Heavily inspired by the fictional game at the center of Netflix’s smash hit “Squid Game,” the reality series brings 100 contestants together to compete for the title of “the most perfect body.” Challenges include everything from finding out who can hang on a metal bar longest to hauling a 1.5-ton Viking ship up an incline.
Those who opted to watch the English language dub of Season 1 may not have picked up on the creative choices that voice actors must bring to bear in recreating physical exertion at such extremes. But this was not a typical ADR process. Kaiji Tang, who dubbed the game’s narrator and series’ finalist Jo Jin-hyeong, explained that the show utilized a dubbing process meant to preserve the contestants’ efforts and emotions beneath the voice actors’ interpretations in English.
“[With] traditional ADR, there’s a set of three beeps, and then the fourth phantom beep is synced up to when the characters start speaking,” Tang told IndieWire. “For ‘Physical 100,’ we use something called Voice Cue. I believe this is a program that a lot of U.K. studios use. It’s basically a Rythmo band; it’s almost like a karaoke band. Imagine a single line in the middle below the words that are coming in from the right to the left on the screen, just like a karaoke band comes in. So we still have the beeps if you want them, but basically, the words and the line should match up exactly to when the character speaks.”
The style encourages timing adjustments so that a voice actor’s line can begin slightly after the character starts speaking without completely overriding the original dialogue. In the case of “Physical 100,” which has many scenes of characters shouting, straining, and cheering encouragement, that taste of the original line preserves the sense of a crowd of people and of the environment itself. But it also presents challenges.
“A lot of characters on this show are really struggling. They’re fighting for their lives out there, so to speak, right? But for ‘Physical 100,’ they really didn’t want us to hit the really hard notes of effort,” Tang said. “Everything’s just like 0.5 percent understated — even if someone is trying to carry a boat all the way across the room, you know? We don’t want the English VO to overtake what’s happening onscreen, so that’s why we underplayed a tiny bit. But we still have to vocalize and truthfully portray all this physical struggle that they’re doing. It’s a very weird fine line.”

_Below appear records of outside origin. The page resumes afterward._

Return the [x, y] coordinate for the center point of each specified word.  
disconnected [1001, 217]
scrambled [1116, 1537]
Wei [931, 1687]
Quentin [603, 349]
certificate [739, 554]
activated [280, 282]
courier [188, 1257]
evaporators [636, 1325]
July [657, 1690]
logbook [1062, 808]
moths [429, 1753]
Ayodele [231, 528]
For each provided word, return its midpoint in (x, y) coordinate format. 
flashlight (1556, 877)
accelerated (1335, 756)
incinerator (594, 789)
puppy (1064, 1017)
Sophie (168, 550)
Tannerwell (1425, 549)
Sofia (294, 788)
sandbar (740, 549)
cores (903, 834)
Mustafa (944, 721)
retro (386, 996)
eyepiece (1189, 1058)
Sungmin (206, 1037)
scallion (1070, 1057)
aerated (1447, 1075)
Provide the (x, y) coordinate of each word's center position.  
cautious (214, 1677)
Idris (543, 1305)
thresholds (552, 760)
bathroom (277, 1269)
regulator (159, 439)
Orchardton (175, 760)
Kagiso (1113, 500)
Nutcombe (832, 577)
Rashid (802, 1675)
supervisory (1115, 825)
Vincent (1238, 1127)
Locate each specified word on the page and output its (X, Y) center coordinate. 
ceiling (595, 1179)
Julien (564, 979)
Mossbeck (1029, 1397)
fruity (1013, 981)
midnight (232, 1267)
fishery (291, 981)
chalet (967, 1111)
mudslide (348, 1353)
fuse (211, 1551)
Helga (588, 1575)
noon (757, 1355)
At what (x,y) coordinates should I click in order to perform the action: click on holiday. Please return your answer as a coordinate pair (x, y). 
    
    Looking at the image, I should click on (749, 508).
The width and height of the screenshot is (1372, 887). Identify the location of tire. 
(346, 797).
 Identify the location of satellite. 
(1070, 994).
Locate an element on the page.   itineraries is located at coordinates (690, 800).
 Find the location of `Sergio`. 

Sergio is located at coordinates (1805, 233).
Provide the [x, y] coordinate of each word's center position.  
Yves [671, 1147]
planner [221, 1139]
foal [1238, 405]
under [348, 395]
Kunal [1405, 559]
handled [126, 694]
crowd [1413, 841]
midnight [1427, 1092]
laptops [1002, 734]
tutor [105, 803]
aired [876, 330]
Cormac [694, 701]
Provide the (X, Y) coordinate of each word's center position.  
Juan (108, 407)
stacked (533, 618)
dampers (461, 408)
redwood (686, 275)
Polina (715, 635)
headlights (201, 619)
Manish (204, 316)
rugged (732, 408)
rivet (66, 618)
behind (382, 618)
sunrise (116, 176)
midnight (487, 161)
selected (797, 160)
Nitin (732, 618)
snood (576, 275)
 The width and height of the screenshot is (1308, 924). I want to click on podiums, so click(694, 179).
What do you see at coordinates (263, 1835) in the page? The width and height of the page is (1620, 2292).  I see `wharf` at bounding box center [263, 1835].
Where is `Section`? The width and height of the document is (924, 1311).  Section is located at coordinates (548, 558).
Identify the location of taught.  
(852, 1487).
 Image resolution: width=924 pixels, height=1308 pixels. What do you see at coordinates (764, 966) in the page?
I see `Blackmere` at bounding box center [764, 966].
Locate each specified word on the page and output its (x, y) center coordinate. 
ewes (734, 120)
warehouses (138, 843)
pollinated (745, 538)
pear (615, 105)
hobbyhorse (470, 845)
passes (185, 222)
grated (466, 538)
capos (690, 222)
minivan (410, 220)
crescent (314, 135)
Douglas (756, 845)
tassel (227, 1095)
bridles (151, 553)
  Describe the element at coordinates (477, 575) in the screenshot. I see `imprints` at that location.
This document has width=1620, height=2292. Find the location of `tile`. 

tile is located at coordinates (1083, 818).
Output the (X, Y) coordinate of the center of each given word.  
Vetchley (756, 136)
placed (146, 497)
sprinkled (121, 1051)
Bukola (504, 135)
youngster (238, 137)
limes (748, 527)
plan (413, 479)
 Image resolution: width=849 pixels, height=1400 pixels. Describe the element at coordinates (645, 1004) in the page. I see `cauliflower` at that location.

Struggling hard — but not too hard — the actors could convey the essence of a character without completely dubbing over the original voices, letting the audience hear the starts or tail-ends of words. And while that made it difficult to bring emotionality and intention, Tang points to the sheer number of contestants as a positive. “Because there were so many characters and we were able to spend so long with them, we were able to pull some of their individual little traits out a little more,” Tang said.
The large cast did present a challenge in that voice actors on the project needed to double up or even triple up on the number of “Physical 100” contestants they dubbed; this informed some of how the finished product sounds. Tang was able to keep the game master an omnipresent, incorporeal “eye” in the range of his normal voice, with the same deep, cool authority of the “Squid Game” announcer that inspired it. “[But] my big strong guy that I voice was the most ‘affected’ voice in the entire show because we had to keep him away from the narrator. He’s got that big dude sound, right? Everyone else, though, is using pretty much their normal voices, keeping it pretty grounded and realistic,” Tang said.
The voice actors all contribute to the sense of wonder and visceral exertion of watching the “Physical 100” athletes push themselves beyond the limit. “When [Jin-hyeong] just lifted that like 200-pound boulder for, what, three hours? I was like, ‘Oh, I’ve been guilted back to the gym immediately. I need to go now,'” Tang said.
In addition to gym guilt, fans can look forward to more shows like “Physical 100” reaching American streamers. “The word’s not ‘flooded,’ but we are receiving a lot of live-action dubs these past few years. And you know, with the success of ‘Squid Game,’ it’s really made people really want to try to platform more and more of these Asian dubs,” Tang said. “There’s tons of live-action stuff to work on.”